# Shopping cart recommendations?



## TahoeTomahawk (Apr 12, 2006)

Hi All,
can anyone recommend a good shopping cart to be used for T-shirt or clothing sales? And hopefully one that is written in PHP. 

I'm currently using Paypal checkout which does not allow me to have as many drop down options as I need so I find myself concatenating options together to meet their limit.

Thanks!
-Adam


----------



## Rodney (Nov 3, 2004)

My recommendation is CubeCart. Available at www.cubecart.com

It's free, written in php, pretty easy to customize, and has a lot of built in and add-on features (with a nice user community supporting it)


----------



## TahoeTomahawk (Apr 12, 2006)

Thank you sir.


----------



## Tshirtcrib (Jul 21, 2006)

Another great FREE shopping cart module is Zen-Cart which has LOADS of features and templates you can find them at www.zen-cart.com


----------



## greq27wroc (Sep 26, 2006)

http://bigcartel.com - looks good, and it's designed specially for clothing companies.


----------



## Twinge (Apr 26, 2005)

I'm using Zen Cart as well. It's based on OSCommerce, which is also fairly popular.


----------



## Vtec44 (Apr 24, 2006)

I personally stay away from anything that's remotely hosted. We're using a modified version of OS Commerce.


----------



## azorable (Dec 10, 2006)

I prefer Oscommerce, found it easier to customise. If you're not familiar with editing PHP you can buy some templates at templatemonster.com, templates for cubecart im not sure.
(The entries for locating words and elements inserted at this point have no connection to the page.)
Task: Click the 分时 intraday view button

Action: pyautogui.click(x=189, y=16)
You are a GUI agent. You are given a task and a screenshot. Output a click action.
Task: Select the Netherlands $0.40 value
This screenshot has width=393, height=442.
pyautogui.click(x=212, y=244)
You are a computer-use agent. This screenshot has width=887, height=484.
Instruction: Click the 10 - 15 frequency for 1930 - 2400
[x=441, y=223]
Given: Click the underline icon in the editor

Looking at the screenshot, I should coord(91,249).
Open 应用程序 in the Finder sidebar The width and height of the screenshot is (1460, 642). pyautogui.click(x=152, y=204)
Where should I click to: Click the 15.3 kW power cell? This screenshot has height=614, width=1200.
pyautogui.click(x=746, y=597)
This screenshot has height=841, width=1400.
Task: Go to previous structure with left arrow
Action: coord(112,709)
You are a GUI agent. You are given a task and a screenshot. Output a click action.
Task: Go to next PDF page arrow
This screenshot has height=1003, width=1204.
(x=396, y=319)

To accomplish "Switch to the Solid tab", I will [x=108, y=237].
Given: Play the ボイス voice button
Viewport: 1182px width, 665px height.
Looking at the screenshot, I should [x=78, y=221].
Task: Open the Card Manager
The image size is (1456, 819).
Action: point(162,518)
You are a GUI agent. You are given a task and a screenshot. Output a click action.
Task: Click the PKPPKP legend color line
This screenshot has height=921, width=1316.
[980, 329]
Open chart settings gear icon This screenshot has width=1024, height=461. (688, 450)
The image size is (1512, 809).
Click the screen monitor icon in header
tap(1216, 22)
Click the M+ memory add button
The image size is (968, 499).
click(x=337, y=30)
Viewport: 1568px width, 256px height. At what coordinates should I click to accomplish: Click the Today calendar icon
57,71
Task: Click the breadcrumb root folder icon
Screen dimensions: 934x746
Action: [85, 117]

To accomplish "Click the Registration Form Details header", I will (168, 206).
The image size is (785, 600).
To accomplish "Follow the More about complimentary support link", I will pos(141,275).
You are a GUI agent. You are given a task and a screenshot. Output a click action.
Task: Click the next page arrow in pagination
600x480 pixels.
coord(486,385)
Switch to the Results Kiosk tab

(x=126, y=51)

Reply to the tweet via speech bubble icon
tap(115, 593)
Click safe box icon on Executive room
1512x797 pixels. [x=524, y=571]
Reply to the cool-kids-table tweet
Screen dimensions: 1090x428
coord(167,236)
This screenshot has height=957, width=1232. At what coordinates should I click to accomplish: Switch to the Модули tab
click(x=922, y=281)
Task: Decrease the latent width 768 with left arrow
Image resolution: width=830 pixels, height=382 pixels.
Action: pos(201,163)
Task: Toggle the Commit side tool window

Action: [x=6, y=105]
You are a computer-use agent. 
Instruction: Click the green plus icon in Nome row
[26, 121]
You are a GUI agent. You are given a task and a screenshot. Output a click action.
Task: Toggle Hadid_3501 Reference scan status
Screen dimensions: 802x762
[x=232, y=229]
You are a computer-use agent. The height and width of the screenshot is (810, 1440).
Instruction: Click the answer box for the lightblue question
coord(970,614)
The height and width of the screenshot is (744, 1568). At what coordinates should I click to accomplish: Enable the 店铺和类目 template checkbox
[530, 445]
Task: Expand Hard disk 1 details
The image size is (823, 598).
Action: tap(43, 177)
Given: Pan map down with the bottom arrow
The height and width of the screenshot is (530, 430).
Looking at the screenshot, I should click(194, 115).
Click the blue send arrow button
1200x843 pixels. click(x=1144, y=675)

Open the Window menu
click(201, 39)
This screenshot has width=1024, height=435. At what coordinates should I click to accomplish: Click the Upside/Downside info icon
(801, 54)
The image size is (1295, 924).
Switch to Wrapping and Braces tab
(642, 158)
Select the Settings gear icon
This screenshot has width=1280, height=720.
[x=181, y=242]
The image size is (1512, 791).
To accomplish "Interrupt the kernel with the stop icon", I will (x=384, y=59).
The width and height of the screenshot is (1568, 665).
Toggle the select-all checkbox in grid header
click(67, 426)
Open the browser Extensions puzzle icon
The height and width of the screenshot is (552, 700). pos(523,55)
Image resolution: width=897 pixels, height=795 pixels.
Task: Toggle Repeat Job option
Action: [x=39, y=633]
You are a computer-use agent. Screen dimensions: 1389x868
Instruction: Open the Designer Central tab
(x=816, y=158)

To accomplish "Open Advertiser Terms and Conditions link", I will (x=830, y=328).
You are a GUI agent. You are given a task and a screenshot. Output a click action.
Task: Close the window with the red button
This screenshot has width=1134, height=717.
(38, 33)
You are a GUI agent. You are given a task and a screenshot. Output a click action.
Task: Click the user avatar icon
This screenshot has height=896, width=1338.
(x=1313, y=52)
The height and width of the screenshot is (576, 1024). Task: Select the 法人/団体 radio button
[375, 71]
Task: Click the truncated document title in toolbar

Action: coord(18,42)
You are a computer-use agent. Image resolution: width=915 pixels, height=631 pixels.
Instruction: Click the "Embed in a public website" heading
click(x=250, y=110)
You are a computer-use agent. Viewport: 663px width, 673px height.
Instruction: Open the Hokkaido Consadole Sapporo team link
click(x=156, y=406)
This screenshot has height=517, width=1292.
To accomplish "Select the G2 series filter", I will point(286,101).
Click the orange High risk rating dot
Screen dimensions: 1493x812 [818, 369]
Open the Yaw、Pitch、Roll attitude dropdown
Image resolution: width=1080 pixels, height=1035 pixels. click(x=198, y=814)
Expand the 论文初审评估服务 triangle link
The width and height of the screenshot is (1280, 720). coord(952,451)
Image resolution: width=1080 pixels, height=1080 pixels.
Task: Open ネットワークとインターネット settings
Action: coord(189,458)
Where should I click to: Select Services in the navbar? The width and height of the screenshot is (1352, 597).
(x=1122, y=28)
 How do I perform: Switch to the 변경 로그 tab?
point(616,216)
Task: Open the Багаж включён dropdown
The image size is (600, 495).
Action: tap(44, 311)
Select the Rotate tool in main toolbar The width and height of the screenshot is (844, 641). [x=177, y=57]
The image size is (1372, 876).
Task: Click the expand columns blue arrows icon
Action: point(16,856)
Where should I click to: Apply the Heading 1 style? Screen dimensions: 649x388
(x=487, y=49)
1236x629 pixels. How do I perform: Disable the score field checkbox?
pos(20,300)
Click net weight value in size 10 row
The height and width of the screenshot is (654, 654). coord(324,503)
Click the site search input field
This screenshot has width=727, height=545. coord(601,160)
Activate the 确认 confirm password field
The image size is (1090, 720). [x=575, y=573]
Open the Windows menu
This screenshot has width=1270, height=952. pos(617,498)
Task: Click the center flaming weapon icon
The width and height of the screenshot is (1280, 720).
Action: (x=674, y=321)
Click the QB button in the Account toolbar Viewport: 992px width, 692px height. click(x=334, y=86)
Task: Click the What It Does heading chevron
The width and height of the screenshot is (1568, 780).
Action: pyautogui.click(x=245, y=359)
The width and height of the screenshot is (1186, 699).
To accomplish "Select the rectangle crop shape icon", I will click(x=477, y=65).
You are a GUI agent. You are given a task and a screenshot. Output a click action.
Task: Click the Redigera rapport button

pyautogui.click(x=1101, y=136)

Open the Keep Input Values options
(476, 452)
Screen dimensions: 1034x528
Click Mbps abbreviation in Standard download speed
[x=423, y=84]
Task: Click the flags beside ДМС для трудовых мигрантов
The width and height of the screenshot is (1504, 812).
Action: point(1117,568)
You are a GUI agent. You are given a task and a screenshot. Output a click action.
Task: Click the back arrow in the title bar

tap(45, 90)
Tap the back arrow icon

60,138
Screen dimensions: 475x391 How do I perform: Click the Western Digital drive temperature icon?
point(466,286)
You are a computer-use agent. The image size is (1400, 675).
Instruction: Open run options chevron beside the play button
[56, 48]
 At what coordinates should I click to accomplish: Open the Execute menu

> I personally stay away from anything that's remotely hosted. We're using a modified version of OS Commerce.



Yes, consider hosting with someone you trust or you can even do it from your own computer. 

You may also want to consider purchasing an SSL


----------



## Vtec44 (Apr 24, 2006)

azorable said:


> Yes, consider hosting with someone you trust or you can even do it from your own computer.
> You may also want to consider purchasing an SSL


By remotely hosted, I was referring to the shopping cart itself where you don't setup the script yourself. That can be an issue if you need to make modifications to the script.


----------



## sticnap (Sep 15, 2009)

I also nominate zencart, I'm using it now and it has almost everything i need.


----------